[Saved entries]
◇ ◇ ◇ ◇ ◇
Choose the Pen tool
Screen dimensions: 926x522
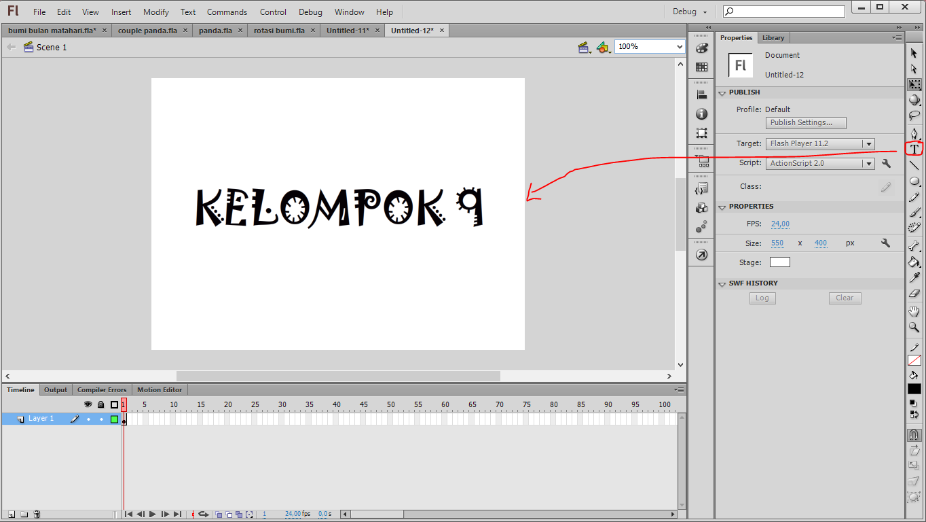914,132

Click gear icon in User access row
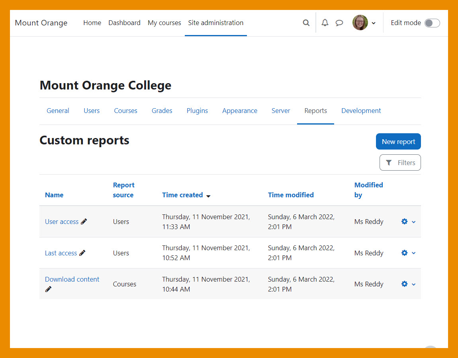pos(404,222)
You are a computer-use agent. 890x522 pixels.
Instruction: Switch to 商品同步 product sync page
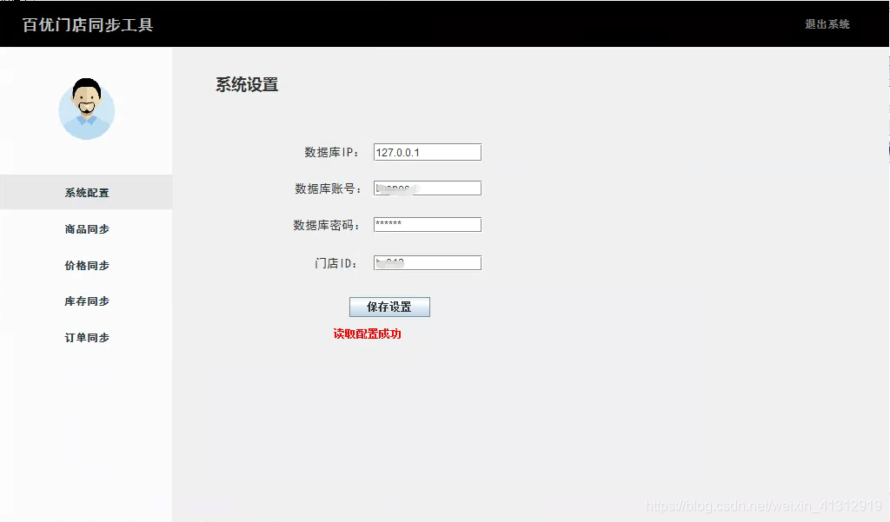pos(86,228)
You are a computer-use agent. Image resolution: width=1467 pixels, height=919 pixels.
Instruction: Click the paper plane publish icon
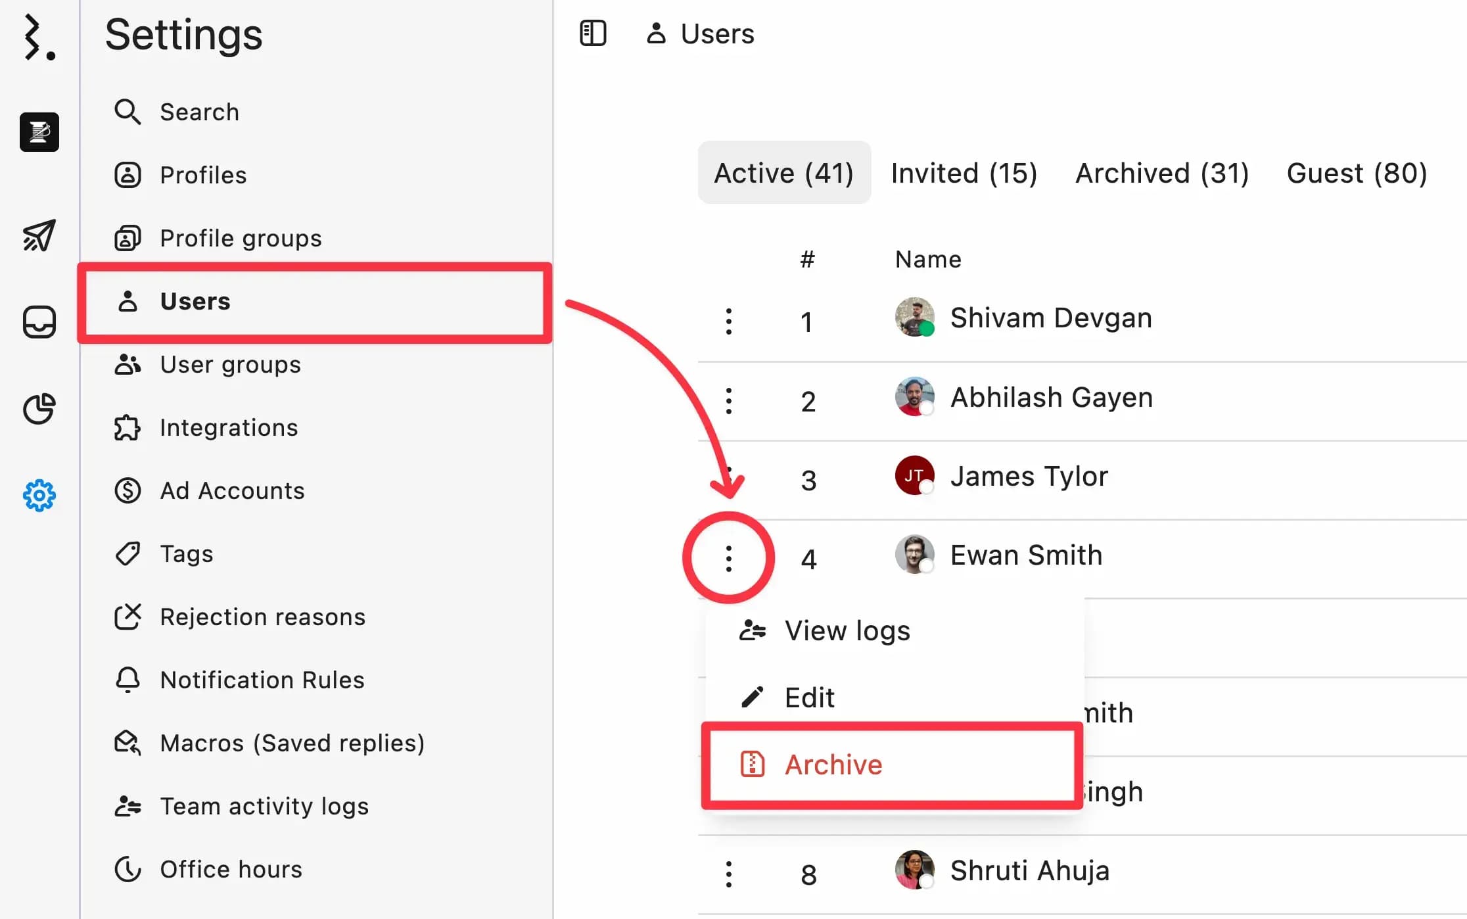[39, 235]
◇ ◇ ◇ ◇ ◇
__TRY IT__:
Every line containing the string "pixels" is required; copy each such line from the data.

__ANSWER FOR THE TASK__:
You are a computer-use agent. 890x522 pixels.
You are a computer-use agent. Image resolution: width=1467 pixels, height=919 pixels.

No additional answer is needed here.